## Directive A
In the notebook on Python packages, rewrite the paragraph that begins "Note: You would usually run the installation in a shell" as a shorter list that keeps its main facts.
## Directive B
According to the notebook on Python packages, what is the central repository of public packages?
## Directive C
Write the next part of the notebook on Python packages, continuing after its last sentence.

## Quoted text
————
In [None]:
# This line loads into iPython the libraries needed to generate 
# graphics in-line
%pylab inline

# Using python packages
Python code is organized in units called "packages". The central repository of public packages
is [pypi](https://pypi.python.org/)

Using a python library requires two steps:

1. Installing the packages (and their dependencies)
2. Importing the packages into the program

## installing packages
We use two package managers: pip and conda. Here we demonstrate the use pip. Conda is similar.

In [None]:
#get help on the pip command
!pip -h

In [None]:
# List the installed packages
!pip list

In [None]:
# Show information regarding a specific package
!pip show -v boto

In [None]:
# Install a package
!pip install boto

In [None]:
# upgrade the package
!pip install --upgrade boto

**Note:** You would usually run the installation in a shell, rather than in iPython. This is for various reasons, one of which is that you often need root permission to install a package, which means that you need to use the command `sudo` in front of pip. i.e.

  `sudo pip install --upgrade boto`

Doing so requires entering a password, which is hard to do inside a notebook, and is not recommended because it leaves
a trace of the password in an open file.

## Importing packages

We review the different ways to load a package. 

Note that we have already loaded pylab using the magic `%pylab inline`
so that for this notebook, these operations are unnecessary.
————
## Data block
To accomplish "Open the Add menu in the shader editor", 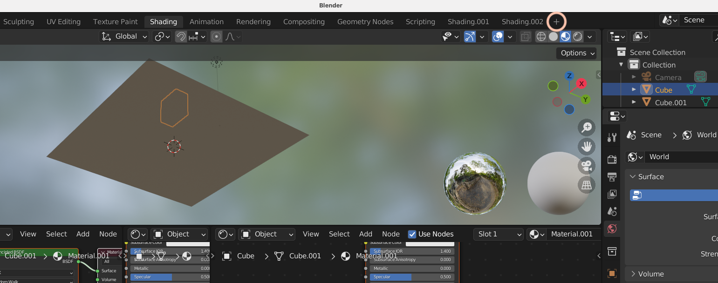I will [366, 234].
————
## Task response A
- Package installation is usually done in a shell, not in iPython.
- One reason is that installing often needs root permission.
- Root permission means putting `sudo` in front of pip.

## Task response B
pypi (https://pypi.python.org/).

## Task response C
In [None]:
import pylab

To get the documentation about a package, put `"?"` after it

In [None]:
pylab?

A package is a collection of objects (variables, classes, methods).

To get a list of the objects defined in pylab, type `tab` after the `"."`

In [None]:
pylab.

To get information about a particular method, put a question mark `"?"` after the full name of the method

In [None]:
pylab.plot?

In [None]:
# to import pylab but use a shorter name
import pylab as pl

In [None]:
 pl.plot([1,2,1,4])

In [None]:
# you can also import specific object directly into the current namespace
from pylab import plot
plot([1,3,1,3])

In [None]:
# you can even import all objects into the current name space, 
# but beware of name colissions!
from pylab import *

## Auto Reload
Suppose you imported a package and then, at a later point, the package changed (for example, you used pip to install a new version of the package). Rerunning the `import` command in your notebook will not reload the package. The only way to load the updated module into the notebook is to restart the kernel, thereby losing all variables that have been computed so far.

If you want your packages to get reloaded automatically before each cell is executed, use the following ipython extension:

In [None]:
%load_ext autoreload
%autoreload 2

# Data Input and Output

In [None]:
!cp survey.pl survey.tmp
#To read or write to a file we need a file handle
handle=open('survey.tmp','r+')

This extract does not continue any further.